Set up your Batch API
Step by step guide to set up your Similarweb Batch API
Welcome to Similarweb's Batch API - giving you scalable access to the world's largest digital measure database!
Get Similarweb data for more than 1,000,000 domains and 5 years of history, tens of metrics - in one API call!
This guide has 2 quick steps to get millions of data points from our API.
Get started checklist:
- 🔑 Get an API Key tutorial OR if you already Batch API access generate API Key here
- 📈 Choose the data and metrics you need based on your subscription datahub.similarweb.com Or discover new datasets here here
- 📝 Create a request report with a valid JSON
- 🔗 Connect and integrate to your Data lake (S3, Snowflake, Databricks)
Step-by-step guide:
- Make a POST request with a JSON in the body or attached as a file as multipart/form-data
https://api.similarweb.com/batch/v4/request-report
import requests
url = "https://api.similarweb.com/batch/v4/request-report"
payload={}
files=[
('request',('Batchexample.json',open('/Users/Batchexample.json','rb'),'application/json'))
]
headers = {
'api-key': '{{your_api_key}}'
}
response = requests.request("POST", url, headers=headers, data=payload, files=files)
print(response.text)
Example JSON:
{
"delivery_information":
{
"response_format": "csv"
},
"report_query": {
"tables": [
{
"vtable": "traffic_and_engagement",
"granularity": "monthly",
"filters": {
"domains": [
"similarweb.com",
"api.similarweb.com"
],
"countries": [
"WW",
"US"
],
"include_subdomains": true
},
"metrics": [
"all_traffic_visits",
"desktop_new_visitors",
"desktop_pages_per_visit",
"desktop_returning_visitors"
],
"start_date": "2023-02",
"end_date": "2024-02"
}
]
}
}
When requesting a report you must include in the JSON the following parameters.
Mandatory Parameters:
Parameters | Description | Acceptable Values |
---|---|---|
vtable | This represent the data set you are looking to choose metrics form you can find the full list on datahub.similarweb.com or here | traffic_and_engagement |
domains | Characters in domain names can include letters, numbers, dashes, and hyphens.

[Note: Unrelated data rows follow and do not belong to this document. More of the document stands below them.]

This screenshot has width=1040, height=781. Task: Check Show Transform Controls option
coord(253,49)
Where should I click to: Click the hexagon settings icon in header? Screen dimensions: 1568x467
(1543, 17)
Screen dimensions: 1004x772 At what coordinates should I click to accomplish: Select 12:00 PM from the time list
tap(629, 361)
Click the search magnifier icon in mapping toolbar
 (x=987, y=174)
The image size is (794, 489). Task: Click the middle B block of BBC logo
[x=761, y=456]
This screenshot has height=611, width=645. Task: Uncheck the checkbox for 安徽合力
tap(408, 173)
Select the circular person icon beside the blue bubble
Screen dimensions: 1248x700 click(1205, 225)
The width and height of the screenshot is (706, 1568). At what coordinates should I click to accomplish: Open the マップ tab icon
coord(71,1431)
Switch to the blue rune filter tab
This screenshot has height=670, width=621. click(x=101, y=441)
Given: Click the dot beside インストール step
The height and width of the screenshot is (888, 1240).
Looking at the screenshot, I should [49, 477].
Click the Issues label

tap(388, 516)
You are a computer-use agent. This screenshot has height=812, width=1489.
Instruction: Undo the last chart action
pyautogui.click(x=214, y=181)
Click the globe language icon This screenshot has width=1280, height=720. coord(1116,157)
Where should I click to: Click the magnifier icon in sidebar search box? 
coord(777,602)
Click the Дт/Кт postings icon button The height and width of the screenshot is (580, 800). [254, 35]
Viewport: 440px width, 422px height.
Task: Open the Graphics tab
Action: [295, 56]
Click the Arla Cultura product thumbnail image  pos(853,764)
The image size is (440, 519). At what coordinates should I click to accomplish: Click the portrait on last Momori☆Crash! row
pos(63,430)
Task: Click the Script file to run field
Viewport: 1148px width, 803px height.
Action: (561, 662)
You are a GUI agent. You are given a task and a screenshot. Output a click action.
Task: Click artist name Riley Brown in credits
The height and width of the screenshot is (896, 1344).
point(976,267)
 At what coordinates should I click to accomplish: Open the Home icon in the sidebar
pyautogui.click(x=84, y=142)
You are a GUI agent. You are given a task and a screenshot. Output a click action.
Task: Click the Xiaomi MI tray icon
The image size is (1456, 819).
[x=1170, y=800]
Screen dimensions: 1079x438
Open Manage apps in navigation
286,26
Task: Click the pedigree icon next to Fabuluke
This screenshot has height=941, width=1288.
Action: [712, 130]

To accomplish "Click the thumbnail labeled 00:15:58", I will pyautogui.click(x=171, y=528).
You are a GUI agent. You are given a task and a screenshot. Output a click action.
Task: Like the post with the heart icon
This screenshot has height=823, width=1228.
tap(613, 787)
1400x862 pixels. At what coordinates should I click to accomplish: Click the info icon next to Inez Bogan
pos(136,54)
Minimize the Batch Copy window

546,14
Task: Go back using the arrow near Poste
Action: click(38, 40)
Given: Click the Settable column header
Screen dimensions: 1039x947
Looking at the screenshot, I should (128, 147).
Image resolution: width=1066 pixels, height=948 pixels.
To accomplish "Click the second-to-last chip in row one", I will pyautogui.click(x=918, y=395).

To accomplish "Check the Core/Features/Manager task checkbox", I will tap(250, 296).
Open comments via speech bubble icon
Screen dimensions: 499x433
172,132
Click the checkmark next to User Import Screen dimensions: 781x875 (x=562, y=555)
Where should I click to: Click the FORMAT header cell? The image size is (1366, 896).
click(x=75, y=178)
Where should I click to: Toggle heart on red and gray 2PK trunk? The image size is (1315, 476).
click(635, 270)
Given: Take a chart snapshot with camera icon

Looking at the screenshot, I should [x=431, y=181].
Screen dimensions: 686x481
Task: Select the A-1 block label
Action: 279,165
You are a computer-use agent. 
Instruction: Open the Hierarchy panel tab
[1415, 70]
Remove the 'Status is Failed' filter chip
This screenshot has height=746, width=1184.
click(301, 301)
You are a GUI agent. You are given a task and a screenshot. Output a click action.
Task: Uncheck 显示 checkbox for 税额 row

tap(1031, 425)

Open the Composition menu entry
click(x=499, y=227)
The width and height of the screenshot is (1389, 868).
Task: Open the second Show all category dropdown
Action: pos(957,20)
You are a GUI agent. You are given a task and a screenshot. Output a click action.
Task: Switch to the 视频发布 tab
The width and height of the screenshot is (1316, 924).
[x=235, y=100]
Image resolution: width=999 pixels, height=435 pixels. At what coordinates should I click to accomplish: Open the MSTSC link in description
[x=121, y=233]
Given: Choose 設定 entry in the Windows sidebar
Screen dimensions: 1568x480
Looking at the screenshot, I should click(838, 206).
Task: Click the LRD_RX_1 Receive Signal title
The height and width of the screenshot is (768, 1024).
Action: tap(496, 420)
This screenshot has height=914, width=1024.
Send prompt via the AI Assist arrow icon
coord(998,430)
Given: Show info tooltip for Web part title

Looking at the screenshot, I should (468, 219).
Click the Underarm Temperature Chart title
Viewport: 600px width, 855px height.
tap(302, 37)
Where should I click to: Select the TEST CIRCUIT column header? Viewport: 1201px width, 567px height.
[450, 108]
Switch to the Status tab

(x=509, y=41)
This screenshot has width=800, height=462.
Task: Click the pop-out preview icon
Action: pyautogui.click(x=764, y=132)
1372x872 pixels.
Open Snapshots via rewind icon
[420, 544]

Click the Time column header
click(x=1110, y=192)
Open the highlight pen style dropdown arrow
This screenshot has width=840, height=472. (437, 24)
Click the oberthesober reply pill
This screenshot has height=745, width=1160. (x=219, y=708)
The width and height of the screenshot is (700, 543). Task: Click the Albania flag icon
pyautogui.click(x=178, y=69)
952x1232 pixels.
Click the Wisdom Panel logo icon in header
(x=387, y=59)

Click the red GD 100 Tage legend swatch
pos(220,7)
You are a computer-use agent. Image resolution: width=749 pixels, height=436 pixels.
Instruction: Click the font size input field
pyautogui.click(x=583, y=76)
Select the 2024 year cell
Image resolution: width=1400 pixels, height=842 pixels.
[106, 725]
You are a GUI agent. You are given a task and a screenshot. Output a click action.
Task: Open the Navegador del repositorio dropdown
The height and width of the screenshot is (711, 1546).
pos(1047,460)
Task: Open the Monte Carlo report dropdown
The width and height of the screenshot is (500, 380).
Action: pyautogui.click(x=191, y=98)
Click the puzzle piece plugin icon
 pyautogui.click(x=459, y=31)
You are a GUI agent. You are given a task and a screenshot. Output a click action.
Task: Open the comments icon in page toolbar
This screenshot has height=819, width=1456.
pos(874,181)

One request can include up to 1M domains. | amazon.com |
countries | Countries with standard 2-letter ISO encoding when calling all metrics (excluding desktop_top_geo). For worldwide, use "WW". This parameter is case-sensitive and must be inputted in capital letters. When calling desktop_top_geo, you must remove any countries from your JSON file. | WW, US, GB All country codes |
metrics | List of metrics per dataset | all_traffic_visits |
start_date, end_date | For daily granularity, format the start-and-end date like this: YYYY-MM-DD. For monthly granularity, format the start-and-end date like this- YYYY-MM | Daily: 2023-06-30 Monthly: 2023-06 |
granularity | Time series granularity | monthly, weekly, daily |
response_format | Output of the API call | JSON, csv, parquet, orc |
Make sure to save the report ID you receive after your API request.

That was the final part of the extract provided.